#### RECORDS FOR PROCESSING:
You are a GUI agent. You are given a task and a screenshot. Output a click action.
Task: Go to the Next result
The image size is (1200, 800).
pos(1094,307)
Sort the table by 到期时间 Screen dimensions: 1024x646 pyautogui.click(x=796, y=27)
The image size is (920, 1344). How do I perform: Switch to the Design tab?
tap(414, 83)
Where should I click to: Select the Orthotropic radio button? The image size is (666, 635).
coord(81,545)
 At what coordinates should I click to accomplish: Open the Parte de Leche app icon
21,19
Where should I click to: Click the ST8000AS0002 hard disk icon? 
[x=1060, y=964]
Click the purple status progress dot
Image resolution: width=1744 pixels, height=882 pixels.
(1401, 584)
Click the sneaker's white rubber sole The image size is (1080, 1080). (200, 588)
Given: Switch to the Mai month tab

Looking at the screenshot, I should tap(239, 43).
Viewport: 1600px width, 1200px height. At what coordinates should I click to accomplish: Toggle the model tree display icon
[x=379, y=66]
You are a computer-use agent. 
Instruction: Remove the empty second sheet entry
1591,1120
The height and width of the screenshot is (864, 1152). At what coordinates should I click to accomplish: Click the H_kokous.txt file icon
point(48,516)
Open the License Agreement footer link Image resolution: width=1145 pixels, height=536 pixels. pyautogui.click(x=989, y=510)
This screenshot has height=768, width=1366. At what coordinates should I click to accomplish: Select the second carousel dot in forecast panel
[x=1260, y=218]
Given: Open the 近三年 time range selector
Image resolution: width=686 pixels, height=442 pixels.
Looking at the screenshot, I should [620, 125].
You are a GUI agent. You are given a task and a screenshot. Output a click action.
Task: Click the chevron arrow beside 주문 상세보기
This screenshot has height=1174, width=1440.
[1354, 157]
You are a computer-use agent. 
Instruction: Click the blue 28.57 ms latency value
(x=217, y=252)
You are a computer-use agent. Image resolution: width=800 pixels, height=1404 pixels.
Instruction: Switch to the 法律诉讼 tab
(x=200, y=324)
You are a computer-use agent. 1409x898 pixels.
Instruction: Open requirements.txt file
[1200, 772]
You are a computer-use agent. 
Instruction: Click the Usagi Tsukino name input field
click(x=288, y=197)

#### WHAT IS EXPECTED:
Please give back the entries above, unchanged and complete.

#### EXERCISE RESPONSE:
You are a GUI agent. You are given a task and a screenshot. Output a click action.
Task: Go to the Next result
The image size is (1200, 800).
pos(1094,307)
Sort the table by 到期时间 Screen dimensions: 1024x646 pyautogui.click(x=796, y=27)
The image size is (920, 1344). How do I perform: Switch to the Design tab?
tap(414, 83)
Where should I click to: Select the Orthotropic radio button? The image size is (666, 635).
coord(81,545)
 At what coordinates should I click to accomplish: Open the Parte de Leche app icon
21,19
Where should I click to: Click the ST8000AS0002 hard disk icon? 
[x=1060, y=964]
Click the purple status progress dot
Image resolution: width=1744 pixels, height=882 pixels.
(1401, 584)
Click the sneaker's white rubber sole The image size is (1080, 1080). (200, 588)
Given: Switch to the Mai month tab

Looking at the screenshot, I should tap(239, 43).
Viewport: 1600px width, 1200px height. At what coordinates should I click to accomplish: Toggle the model tree display icon
[x=379, y=66]
You are a computer-use agent. 
Instruction: Remove the empty second sheet entry
1591,1120
The height and width of the screenshot is (864, 1152). At what coordinates should I click to accomplish: Click the H_kokous.txt file icon
point(48,516)
Open the License Agreement footer link Image resolution: width=1145 pixels, height=536 pixels. pyautogui.click(x=989, y=510)
This screenshot has height=768, width=1366. At what coordinates should I click to accomplish: Select the second carousel dot in forecast panel
[x=1260, y=218]
Given: Open the 近三年 time range selector
Image resolution: width=686 pixels, height=442 pixels.
Looking at the screenshot, I should [620, 125].
You are a GUI agent. You are given a task and a screenshot. Output a click action.
Task: Click the chevron arrow beside 주문 상세보기
This screenshot has height=1174, width=1440.
[1354, 157]
You are a computer-use agent. 
Instruction: Click the blue 28.57 ms latency value
(x=217, y=252)
You are a computer-use agent. Image resolution: width=800 pixels, height=1404 pixels.
Instruction: Switch to the 法律诉讼 tab
(x=200, y=324)
You are a computer-use agent. 1409x898 pixels.
Instruction: Open requirements.txt file
[1200, 772]
You are a computer-use agent. 
Instruction: Click the Usagi Tsukino name input field
click(x=288, y=197)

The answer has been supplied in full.